TOP OF THE SHOPS – RETAIL SCHEMES RULE THE REWARDS ROOST – BUT THE DEVIL’S IN THE DATA

  • Almost 25 years after Tesco’s launched its revolutionary Club Card, new report from Hawk Incentives reveals loyalty schemes are as popular as ever
  • Research reveals supermarkets still top of the shops with 8 out of 10 consumers subscribing to a grocery reward programme
  • Yet a fifth of +55s are concerned about inappropriate use of data

New research out today shows the public appetite for points and plastic is as popular as ever.  According to Hawk Incentives’ The Loyalty Evolution Report – which surveyed 2,500 people across the UK – a massive 82 per cent (82%) of Brits currently subscribe to at least one loyalty programme.

Brand in hand: Over two thirds of people (64 per cent) are signed up to between one to five loyalty schemes, followed by six to ten (14 per cent), and eleven to twenty (2 per cent).

The founding grocery ‘godfathers’ of loyalty schemes still take the lion’s share of the market, with eight out of ten (81 per cent) consumers admitting to subscribing to a supermarket loyalty card scheme.

The UK’s burgeoning coffee shop culture is also driving consumer loyalty enjoying 42 per cent of the share of the market, with restaurants in third place with 33 per cent. Least popular currently are fuel schemes (with only 6 per cent of the population subscribing); technology schemes with (8 per cent); and sports retail loyalty and rewards schemes (19 per cent).

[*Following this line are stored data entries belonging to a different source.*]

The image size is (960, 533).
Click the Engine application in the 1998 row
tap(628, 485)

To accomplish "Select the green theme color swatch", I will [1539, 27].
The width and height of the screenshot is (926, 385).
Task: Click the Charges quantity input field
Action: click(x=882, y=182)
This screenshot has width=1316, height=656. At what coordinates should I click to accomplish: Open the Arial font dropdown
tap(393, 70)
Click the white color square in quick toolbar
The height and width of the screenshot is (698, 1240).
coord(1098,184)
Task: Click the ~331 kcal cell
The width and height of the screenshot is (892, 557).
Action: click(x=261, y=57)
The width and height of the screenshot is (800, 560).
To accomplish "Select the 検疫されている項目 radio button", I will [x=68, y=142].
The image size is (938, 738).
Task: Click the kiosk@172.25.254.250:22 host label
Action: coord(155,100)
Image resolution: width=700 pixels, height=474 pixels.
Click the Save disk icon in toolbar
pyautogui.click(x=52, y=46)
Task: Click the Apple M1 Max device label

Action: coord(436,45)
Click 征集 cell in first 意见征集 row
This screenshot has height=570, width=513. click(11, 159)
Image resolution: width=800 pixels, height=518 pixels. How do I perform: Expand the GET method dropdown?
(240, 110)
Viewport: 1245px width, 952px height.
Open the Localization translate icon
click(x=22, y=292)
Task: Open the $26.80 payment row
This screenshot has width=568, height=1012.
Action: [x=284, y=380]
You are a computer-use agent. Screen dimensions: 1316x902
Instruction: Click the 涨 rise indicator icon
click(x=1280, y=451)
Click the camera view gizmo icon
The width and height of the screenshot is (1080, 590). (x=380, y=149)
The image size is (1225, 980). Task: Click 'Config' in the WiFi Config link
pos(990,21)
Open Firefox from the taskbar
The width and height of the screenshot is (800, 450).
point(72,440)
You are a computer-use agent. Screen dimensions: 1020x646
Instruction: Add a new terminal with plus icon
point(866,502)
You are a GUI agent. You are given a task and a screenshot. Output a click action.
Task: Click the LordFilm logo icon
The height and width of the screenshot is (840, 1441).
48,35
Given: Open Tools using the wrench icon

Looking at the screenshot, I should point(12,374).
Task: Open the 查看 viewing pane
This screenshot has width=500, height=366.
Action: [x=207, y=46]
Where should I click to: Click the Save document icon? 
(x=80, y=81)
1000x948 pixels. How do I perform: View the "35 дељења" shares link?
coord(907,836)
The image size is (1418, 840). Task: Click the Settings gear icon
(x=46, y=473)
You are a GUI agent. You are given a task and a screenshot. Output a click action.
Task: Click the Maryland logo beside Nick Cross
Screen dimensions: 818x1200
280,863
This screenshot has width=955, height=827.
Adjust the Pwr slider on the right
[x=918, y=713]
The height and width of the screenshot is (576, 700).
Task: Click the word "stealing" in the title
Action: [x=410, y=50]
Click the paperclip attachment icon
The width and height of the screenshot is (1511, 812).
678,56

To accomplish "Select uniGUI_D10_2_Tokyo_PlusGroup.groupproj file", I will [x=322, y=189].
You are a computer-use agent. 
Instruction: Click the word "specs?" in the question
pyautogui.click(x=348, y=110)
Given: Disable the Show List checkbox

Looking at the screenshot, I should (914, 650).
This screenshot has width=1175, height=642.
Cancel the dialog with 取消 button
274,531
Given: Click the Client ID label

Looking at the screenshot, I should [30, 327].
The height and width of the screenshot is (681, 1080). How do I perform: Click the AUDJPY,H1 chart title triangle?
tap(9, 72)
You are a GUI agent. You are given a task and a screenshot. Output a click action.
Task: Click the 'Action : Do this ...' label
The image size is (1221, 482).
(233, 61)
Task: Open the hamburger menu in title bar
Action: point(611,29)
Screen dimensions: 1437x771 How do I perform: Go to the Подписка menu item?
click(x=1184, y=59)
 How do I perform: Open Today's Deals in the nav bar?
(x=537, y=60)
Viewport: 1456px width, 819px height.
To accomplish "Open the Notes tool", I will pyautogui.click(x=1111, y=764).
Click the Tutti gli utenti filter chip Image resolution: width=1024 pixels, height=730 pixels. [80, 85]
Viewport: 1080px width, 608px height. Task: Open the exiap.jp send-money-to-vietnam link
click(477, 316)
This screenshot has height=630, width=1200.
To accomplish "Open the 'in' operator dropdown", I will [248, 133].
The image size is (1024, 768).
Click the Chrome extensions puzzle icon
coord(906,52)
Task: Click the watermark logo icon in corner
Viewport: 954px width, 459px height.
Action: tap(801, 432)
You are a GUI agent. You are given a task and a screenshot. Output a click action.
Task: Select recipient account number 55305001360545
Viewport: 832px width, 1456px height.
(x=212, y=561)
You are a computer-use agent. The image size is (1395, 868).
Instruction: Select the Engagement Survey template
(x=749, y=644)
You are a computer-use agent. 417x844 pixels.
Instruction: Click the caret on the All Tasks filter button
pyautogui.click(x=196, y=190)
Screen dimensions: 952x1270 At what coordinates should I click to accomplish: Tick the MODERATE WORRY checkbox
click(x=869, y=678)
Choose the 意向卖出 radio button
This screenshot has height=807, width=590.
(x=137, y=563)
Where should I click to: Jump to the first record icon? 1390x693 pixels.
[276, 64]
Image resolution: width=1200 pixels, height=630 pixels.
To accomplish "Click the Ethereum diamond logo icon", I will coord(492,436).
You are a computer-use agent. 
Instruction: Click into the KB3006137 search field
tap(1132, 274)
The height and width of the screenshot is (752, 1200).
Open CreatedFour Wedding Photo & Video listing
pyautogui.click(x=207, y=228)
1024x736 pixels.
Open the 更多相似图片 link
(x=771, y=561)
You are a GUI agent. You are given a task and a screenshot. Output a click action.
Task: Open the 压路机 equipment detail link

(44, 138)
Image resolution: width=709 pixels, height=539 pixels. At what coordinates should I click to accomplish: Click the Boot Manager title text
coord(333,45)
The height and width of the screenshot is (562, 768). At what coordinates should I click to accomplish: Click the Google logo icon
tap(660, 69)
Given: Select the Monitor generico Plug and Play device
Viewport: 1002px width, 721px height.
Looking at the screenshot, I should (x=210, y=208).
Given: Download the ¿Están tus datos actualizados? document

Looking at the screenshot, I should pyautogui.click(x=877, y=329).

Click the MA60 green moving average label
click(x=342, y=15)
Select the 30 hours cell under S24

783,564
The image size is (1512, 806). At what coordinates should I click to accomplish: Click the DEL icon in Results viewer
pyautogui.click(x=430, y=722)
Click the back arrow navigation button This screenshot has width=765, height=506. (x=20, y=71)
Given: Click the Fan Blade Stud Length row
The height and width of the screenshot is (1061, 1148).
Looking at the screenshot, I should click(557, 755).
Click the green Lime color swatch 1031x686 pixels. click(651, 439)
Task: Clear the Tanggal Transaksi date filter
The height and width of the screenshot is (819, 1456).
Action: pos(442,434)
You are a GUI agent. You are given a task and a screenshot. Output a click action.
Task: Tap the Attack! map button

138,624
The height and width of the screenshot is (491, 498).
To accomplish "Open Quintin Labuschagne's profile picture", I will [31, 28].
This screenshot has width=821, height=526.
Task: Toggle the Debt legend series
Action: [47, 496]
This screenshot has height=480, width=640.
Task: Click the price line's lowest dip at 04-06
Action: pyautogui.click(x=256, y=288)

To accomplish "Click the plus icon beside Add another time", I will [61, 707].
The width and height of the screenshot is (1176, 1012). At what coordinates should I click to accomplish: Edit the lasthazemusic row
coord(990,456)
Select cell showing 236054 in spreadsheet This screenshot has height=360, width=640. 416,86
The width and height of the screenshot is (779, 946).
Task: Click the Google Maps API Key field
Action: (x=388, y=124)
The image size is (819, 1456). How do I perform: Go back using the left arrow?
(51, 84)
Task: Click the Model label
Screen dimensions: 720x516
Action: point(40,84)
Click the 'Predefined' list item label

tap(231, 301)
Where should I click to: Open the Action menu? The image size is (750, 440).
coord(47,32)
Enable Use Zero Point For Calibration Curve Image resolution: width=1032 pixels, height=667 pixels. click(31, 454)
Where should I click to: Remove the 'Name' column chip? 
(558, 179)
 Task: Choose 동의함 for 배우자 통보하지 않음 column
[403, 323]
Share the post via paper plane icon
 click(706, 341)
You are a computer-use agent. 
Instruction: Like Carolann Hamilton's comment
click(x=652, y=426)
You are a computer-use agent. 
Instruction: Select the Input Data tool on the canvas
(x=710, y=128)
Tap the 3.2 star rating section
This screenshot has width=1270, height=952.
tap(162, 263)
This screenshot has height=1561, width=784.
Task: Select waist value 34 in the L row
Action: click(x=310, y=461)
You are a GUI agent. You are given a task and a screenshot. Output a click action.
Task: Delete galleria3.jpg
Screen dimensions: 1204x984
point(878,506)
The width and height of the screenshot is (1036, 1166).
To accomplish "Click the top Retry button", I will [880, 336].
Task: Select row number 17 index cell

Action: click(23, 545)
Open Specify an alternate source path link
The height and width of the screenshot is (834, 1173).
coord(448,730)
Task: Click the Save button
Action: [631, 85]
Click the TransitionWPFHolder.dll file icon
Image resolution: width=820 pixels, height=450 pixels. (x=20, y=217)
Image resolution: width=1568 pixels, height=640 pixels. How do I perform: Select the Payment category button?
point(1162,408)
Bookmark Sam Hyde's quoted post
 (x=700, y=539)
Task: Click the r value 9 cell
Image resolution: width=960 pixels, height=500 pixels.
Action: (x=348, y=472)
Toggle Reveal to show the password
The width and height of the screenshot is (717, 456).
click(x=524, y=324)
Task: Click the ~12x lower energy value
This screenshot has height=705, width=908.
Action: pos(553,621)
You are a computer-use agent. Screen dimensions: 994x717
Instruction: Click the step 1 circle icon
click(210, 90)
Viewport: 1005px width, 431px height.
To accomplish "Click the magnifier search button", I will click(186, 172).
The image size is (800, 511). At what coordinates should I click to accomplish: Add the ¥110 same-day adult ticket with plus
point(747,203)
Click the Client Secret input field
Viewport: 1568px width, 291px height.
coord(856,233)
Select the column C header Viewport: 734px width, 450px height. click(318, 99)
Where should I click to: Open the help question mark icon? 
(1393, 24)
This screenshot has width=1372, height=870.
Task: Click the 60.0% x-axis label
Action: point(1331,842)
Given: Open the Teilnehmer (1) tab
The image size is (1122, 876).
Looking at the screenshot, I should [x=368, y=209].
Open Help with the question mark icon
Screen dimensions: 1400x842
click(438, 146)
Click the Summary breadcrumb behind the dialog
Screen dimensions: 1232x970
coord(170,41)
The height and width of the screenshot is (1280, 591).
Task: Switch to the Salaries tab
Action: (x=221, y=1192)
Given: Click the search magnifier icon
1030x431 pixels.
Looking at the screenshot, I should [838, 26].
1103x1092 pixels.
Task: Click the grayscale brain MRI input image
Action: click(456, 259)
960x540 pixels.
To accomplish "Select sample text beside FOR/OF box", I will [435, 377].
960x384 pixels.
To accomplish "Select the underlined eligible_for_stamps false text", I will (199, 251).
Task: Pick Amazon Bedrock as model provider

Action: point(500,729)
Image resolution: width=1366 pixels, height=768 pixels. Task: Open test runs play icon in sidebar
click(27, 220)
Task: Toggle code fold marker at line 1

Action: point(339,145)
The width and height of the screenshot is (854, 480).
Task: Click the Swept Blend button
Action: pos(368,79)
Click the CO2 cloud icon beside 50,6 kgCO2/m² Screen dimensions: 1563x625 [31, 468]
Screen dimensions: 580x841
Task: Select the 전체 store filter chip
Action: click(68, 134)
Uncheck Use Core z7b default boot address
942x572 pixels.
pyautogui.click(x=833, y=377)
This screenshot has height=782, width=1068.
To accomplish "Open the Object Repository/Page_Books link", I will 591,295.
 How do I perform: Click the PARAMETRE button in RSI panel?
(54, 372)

Loyalty stakes: The study also revealed that 62 per cent of people consider themselves to be brand loyal.  Contrary to previous studies which have painted younger shoppers as more fickle, the Hawk report reveals that Gen Z’ers, X’ennials and Millennials say they stay faithful to the brands they like or love. Indeed 77 per cent of 25-34 year olds claim to be brand loyal and 70 per cent of 18-24 year olds and 34-44 year olds.

Bargain hunters: Women are the savvier shoppers it seems, with 85 per cent of females signing up to more loyalty and reward schemes, compared to 76 per cent of men.

Not for me: Lack of interest was cited by a fifth (20 percent) of respondents as the main reason for not signing up. Seventeen per cent cited a perceived lack of value. This is also a greater reason for men (21 per cent versus 11 per cent for females), as well as the older age group (24 per cent).

The Devil’s in the Data: Older consumers 55+ are failing to sign up over concerns about the use of their data.  Hawk Incentives’ report finds that older respondents give stronger scores around statements relating to this, for example: “I am concerned about the use of my personal data (e.g. data breaches)” (20 percent); “I don’t want to share my personal details with brands” (20 percent); and “I think it is just a reason for brands to capture my data” (20 percent).

Plastic fantastic: despite the rise of digital technologies, consumers would still prefer a physical loyalty card rather than a digital format. This is the case for both subscribers and non-subscribers.

Over half (58 per cent) of subscribers and 30 per cent of non-subscribers said something in their purse or wallet was preferable to a smart phone app or another digital platform. Perhaps not surprisingly, non-subscribers don’t really have a preference. But 46 per cent said they would still prefer a physical card if they could choose.

Chris Ford, Director, Field Sales , Hawk Incentives comments on the findings:

The fact that only 15 per cent of consumers don’t currently subscribe to rewards programmes shows loyalty schemes are still very much alive and kicking. However, it appears consumers’ perception of them may have shifted as people become more concerned about data in the Facebook era.”

Chris continued: “What we do know is that brands that offer loyalty schemes which are relevant, offer choice, and are easy to access, create the best opportunity to engage an already receptive audience of active customers. Mining your data intelligently and sensitively to create targeted rewards and incentives will only make consumers more brand loyal and better brand advocates. Reassurance that their data is in safe hands is, of course, also key in the age of transparency.”

“The preference for having a plastic vs digital card may seem surprising. It seems we’ve become habitual in our point of purchase use of physical cards. As we open our purses or wallets, reaching for cash or credit or debit cards, we see a range of cards and are therefore are reminded to collect our points or redeem the value we’ve accrued. Though we’re all app happy, we’re less used to accessing them when transacting with brands, especially as most smartphone users have manifold apps on their phones.

At Hawk Incentives, we also believe brands’ understandable reticence to ‘club together’ to create a cross brand smart wallet is also curbing the trend towards digital loyalty schemes. When this does happen we believe consumers will enjoy the nirvana of all loyalty schemes.”

The research of 2,500 Brits was carried out by Vitreous World on behalf of Hawk Incentives to understand how consumers feel in April of 2019 about all matters’ loyalty.

The Loyalty Evolution report is being unveiled today at Hawk Incentives’ customer loyalty summit in Central London.